Tube feeders are among the most popular types of hanging bird feeders, and can have tiny holes suitable only for thistle seed (Nyjer) for finches, or large ports for offering sunflower or safflower seeds or a seed mix intended for above-ground-feeding species.

What's in a seed mix suitable for a hanging feeder? Sunflower, safflower, peanuts, and/or dried fruit, and maybe a bit of white proso millet. Read the ingredient list before buying a seed blend to determine whether it is more suitable for ground-feeding birds or birds that prefer to eat well above the ground.

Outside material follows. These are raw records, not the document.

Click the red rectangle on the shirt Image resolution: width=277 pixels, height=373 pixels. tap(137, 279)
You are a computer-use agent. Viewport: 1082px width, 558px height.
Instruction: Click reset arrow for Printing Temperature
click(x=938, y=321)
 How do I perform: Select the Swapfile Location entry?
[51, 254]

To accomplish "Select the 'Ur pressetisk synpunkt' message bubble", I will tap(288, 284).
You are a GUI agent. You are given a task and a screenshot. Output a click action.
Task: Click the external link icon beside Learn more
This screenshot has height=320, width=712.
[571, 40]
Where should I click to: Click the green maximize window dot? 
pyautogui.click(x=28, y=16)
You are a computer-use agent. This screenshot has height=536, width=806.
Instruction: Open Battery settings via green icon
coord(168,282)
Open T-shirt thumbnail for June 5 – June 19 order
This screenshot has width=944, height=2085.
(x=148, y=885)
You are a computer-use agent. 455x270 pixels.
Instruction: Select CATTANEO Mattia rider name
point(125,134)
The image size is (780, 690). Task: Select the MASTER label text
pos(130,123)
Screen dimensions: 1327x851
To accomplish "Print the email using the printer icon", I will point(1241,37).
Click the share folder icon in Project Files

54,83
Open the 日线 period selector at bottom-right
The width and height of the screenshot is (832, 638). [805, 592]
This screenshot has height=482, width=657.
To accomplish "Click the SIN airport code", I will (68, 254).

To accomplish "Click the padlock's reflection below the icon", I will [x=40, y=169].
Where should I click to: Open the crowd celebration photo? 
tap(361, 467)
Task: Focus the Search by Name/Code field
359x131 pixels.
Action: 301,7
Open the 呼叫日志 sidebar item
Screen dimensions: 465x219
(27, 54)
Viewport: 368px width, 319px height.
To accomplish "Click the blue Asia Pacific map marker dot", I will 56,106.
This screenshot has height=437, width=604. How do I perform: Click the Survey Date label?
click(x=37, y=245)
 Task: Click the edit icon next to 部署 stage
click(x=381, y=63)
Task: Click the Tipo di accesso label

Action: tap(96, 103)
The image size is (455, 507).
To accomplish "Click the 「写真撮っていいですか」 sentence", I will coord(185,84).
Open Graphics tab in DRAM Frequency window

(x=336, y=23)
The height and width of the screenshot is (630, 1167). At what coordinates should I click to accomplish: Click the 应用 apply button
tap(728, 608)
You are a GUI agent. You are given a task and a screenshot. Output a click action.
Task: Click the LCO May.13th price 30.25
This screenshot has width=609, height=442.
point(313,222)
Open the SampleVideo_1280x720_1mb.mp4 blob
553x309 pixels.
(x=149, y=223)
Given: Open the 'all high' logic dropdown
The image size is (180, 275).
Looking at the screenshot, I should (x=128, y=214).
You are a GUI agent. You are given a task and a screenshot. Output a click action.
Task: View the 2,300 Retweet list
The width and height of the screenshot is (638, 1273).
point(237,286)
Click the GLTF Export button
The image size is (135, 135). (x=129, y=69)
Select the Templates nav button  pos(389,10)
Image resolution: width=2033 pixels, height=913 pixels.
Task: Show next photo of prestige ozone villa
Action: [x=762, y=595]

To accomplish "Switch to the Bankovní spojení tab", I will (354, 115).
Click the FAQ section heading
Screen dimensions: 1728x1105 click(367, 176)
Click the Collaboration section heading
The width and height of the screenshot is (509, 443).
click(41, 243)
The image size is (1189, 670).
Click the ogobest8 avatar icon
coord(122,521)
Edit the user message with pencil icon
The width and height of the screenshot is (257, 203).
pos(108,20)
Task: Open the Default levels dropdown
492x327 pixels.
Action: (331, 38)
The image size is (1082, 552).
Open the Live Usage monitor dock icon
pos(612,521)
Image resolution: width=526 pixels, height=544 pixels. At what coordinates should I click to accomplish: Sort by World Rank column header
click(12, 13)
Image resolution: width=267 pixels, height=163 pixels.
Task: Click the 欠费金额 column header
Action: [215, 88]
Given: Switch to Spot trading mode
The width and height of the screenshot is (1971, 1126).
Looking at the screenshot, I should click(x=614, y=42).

Low-end mixed seed offered in tube or hopper feeders will likely attract house sparrows and starlings. Other species that visit the feeder will ignore the seeds they dislike or throw them on the ground and go for sunflower seeds and other preferred food items. When their favorite seeds are gone, they'll ignore the feeder, even if it's not empty. A cheap seed mix is no bargain if the birds you enjoy most won't eat it. Discard unconsumed seeds after a few days to avoid spoilage, and try to figure out why your dinner invitation was declined. It may be a simple matter of offering the same seed at a different location, such as on a platform feeder close to the ground, or even scattered directly on the ground.

Here's a list of common yard birds and the foods they like best. Use it strategically to attract birds that you know are in your area but that don't visit your feeders. It can be a fun challenge to see how many bird species accept your invitation to dine. Offer a variety of foods in a variety of appropriate feeders to attract the widest variety of birds.

What do you think? Tell us!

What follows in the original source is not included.